As I mentioned earlier in my testimony, speed is extremely important
for security information to be most useful. Placing burdensome requirements
on companies would cause information sharing to be a legal and time-consuming
To help encourage growth of the ISACs, it is important to support
legislation that will strengthen information sharing legal protections
that shield U.S. critical infrastructures from cyber and physical
attacks and threats. Legislation that will clarify and strengthen
existing Freedom of Information Act and anti-trust exemptions, or
otherwise create new means to promote critical infrastructure protection
and assurance, would be very helpful. This legislation would likely
have a catalytic effect on the initiatives that are currently under
way. It is absolutely vital that we work collectively to remove
barriers to information sharing. A broad industry coalition has
been working with Senator Bennett and Senator Kyl on legislation
in the Senate, and with Congressman Davis and Congressman Moran
in the House. On behalf of ITAA, I want to express industry support
for these bills.
We are pleased that the Government is interested in taking computer
security seriously. The United States Government spends billions
of dollars buying weapons and gaining intelligence to protect our
country from more conventional types of attack. Our computer systems
must also be adequately protected, or our entire infrastructure
could be compromised by one person with one computer. Even though
the task is complicated, computer systems can be protected.

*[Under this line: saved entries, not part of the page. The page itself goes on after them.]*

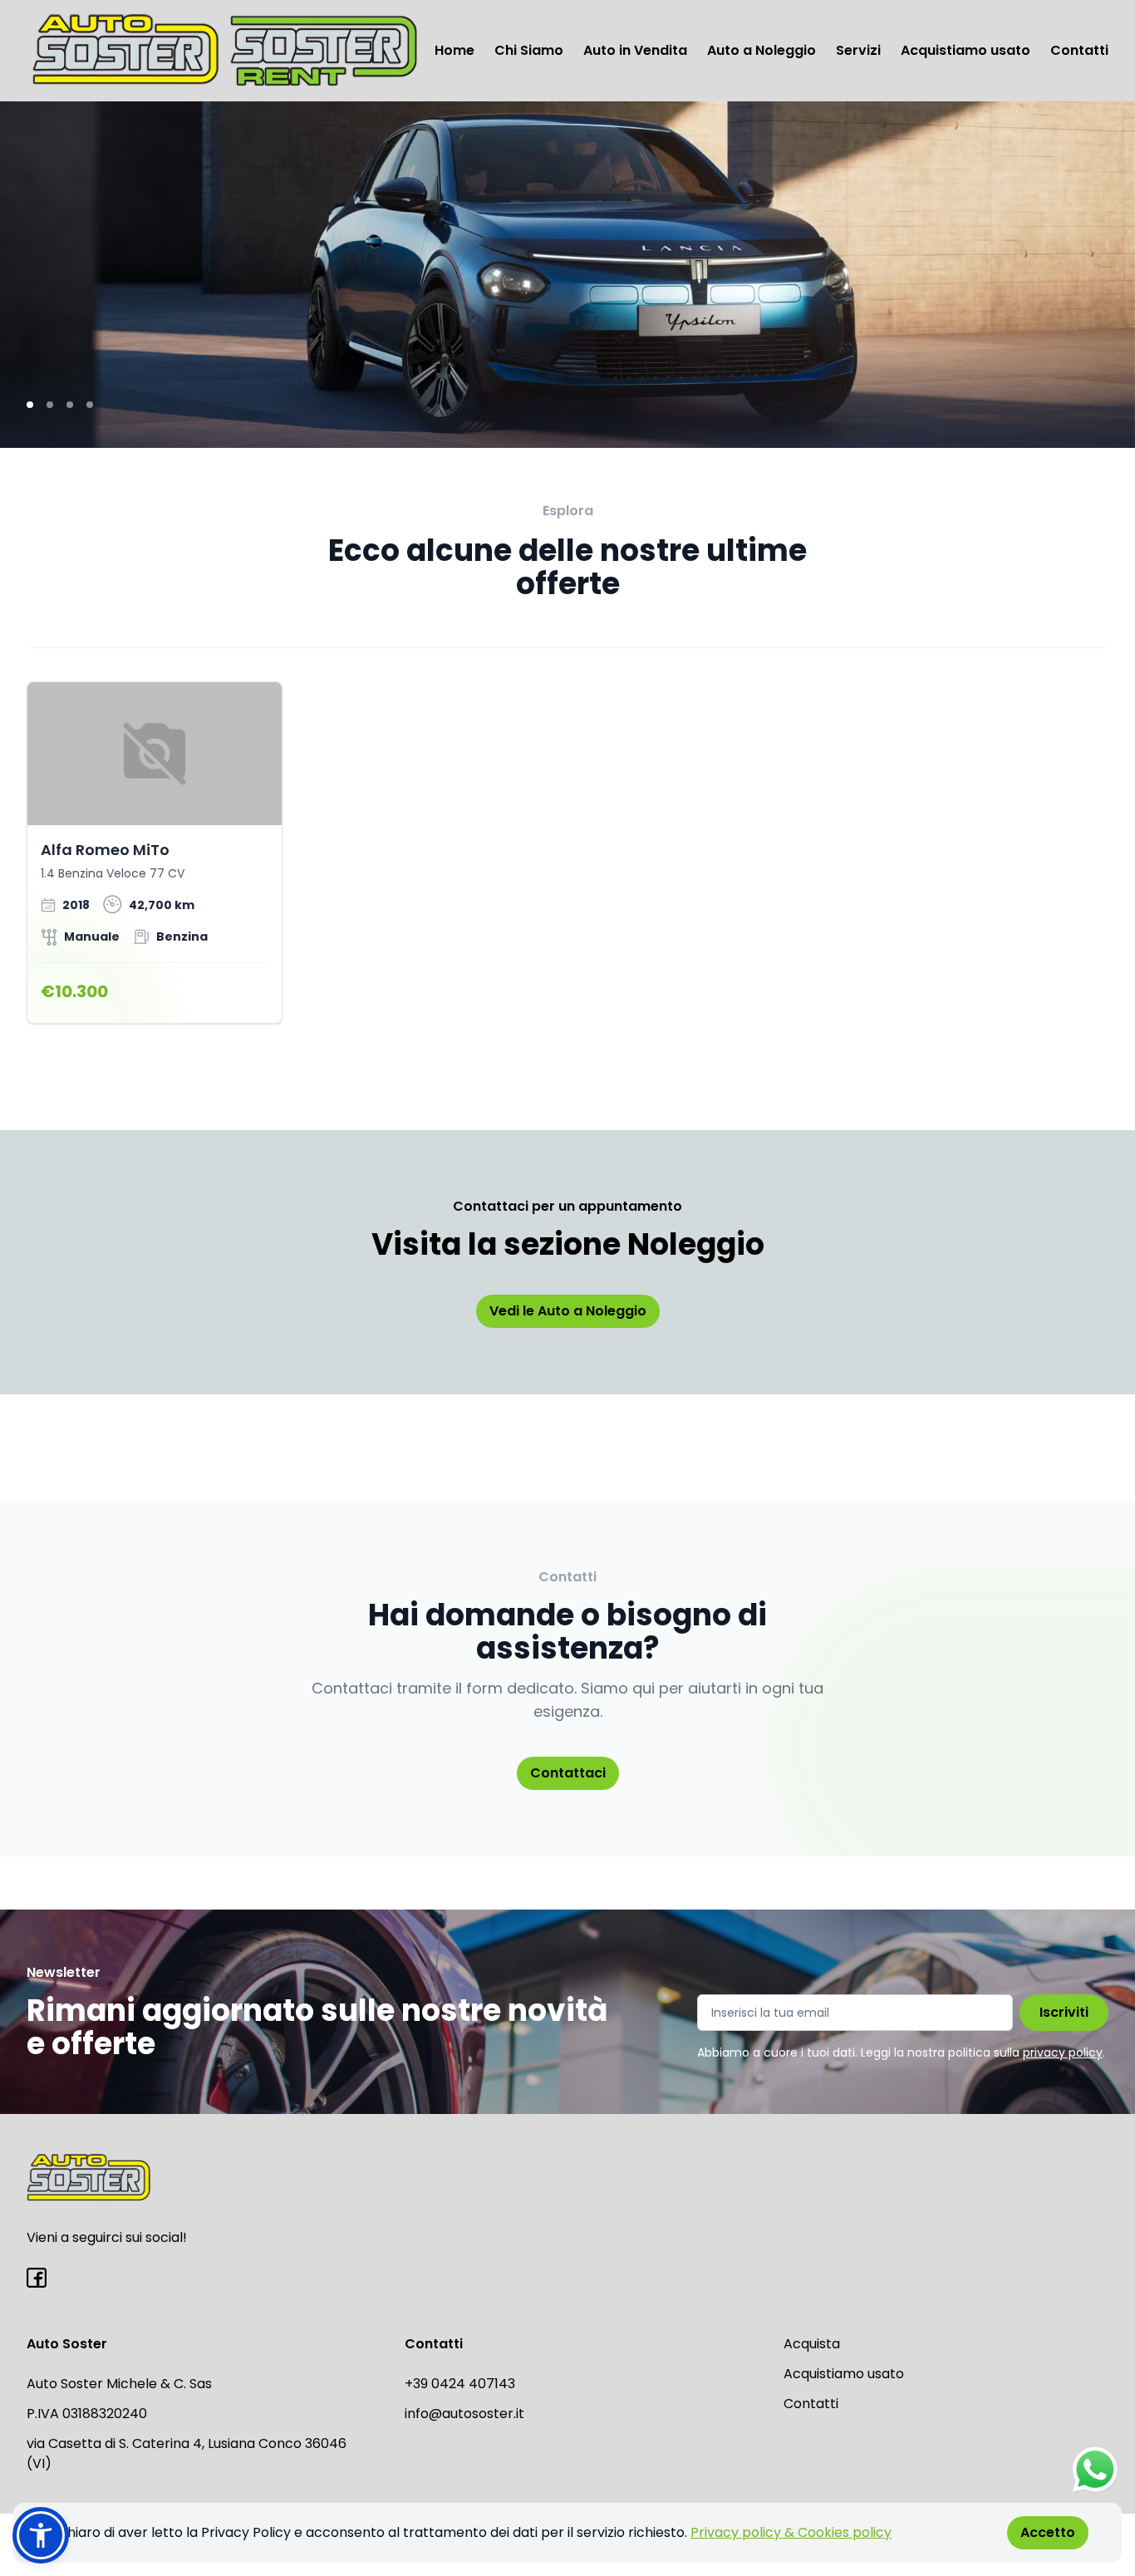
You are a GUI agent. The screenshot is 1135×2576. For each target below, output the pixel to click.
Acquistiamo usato (965, 50)
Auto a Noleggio (761, 50)
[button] (41, 2535)
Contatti (1079, 50)
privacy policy (1063, 2052)
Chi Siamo (528, 50)
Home (454, 50)
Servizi (858, 50)
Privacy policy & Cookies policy (791, 2532)
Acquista (812, 2343)
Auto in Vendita (635, 50)
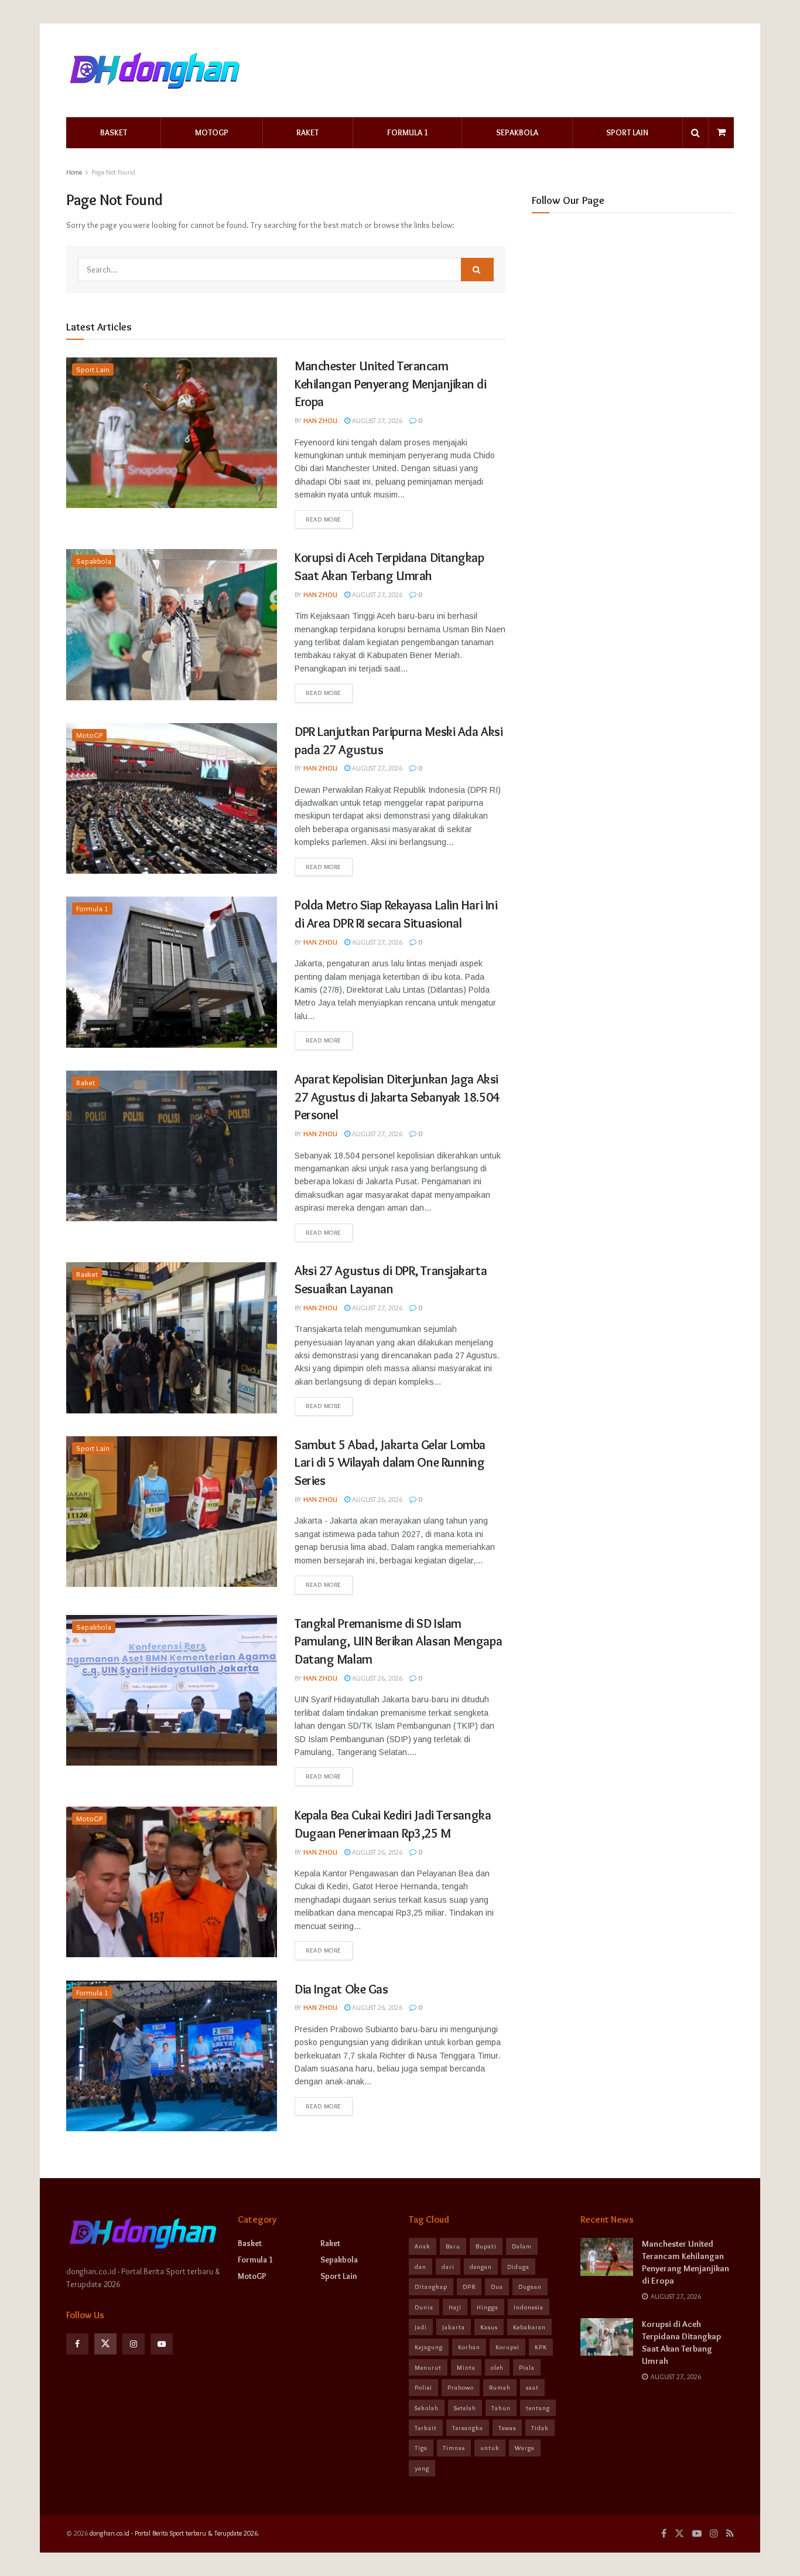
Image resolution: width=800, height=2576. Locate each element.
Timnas (454, 2448)
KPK (541, 2347)
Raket (307, 132)
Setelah (465, 2408)
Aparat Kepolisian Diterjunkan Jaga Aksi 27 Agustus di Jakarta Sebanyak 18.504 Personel (397, 1097)
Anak (422, 2246)
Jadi (421, 2327)
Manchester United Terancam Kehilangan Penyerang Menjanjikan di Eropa (391, 384)
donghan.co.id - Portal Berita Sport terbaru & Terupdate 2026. (174, 2533)
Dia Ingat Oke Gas (341, 1989)
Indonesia (528, 2307)
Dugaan (530, 2286)
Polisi (423, 2387)
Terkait (426, 2428)
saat (532, 2387)
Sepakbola (517, 132)
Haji (455, 2307)
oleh (497, 2367)
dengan (481, 2266)
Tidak (540, 2428)
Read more (323, 519)
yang (422, 2468)
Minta (466, 2367)
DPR (469, 2286)
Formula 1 (407, 132)
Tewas (507, 2428)
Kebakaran (529, 2327)
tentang (538, 2408)
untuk (490, 2448)
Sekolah (427, 2408)
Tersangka (467, 2428)
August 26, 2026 (376, 1499)
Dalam (522, 2246)
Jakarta (453, 2327)
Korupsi (507, 2347)
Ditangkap (431, 2286)
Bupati (486, 2246)
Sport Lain (627, 132)
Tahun (501, 2408)
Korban (469, 2347)
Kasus (489, 2327)
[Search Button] (477, 269)
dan (420, 2266)
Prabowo (460, 2387)
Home (74, 172)
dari (448, 2266)
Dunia (424, 2307)
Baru (453, 2246)
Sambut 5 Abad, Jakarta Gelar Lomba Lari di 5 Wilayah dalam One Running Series (390, 1463)
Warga (525, 2448)
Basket (113, 132)
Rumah (500, 2387)
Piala (527, 2367)
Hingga (487, 2307)
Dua (497, 2286)
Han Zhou (320, 420)
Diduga (518, 2266)
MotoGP (211, 132)
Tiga (421, 2448)
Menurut (428, 2367)
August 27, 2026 (376, 420)
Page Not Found (113, 172)
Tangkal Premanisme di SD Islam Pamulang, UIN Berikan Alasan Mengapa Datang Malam (398, 1642)
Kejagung (429, 2347)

The Government has taken great strides in the past few years. However,
much, much more is needed. As industry has considerable resources
and expertise, a continued partnership with industry is crucial.
In addition, computer security must be a priority, and leadership
and coordination are necessary in the Government. International
leadership is also required. Perhaps most importantly, funding for
secure Government systems must be increased by a substantial amount,
and outsourcing should be considered as a viable, cost-effective
option. The Government often does well with the resources it has
been given. However, computer security specialists are required
to implement and coordinate many different security products and
services to adequately secure a system. As computer security expertise
is extremely rare, the cost of computer security specialists is
astronomical. To help address the cost of computer security, educational
efforts must be undertaken to train the personnel required.
Thank you for inviting me here today. I look forward to a continuing
dialog on the computer security issue, and hope that, working together,
we can adequately secure our country's assets and information.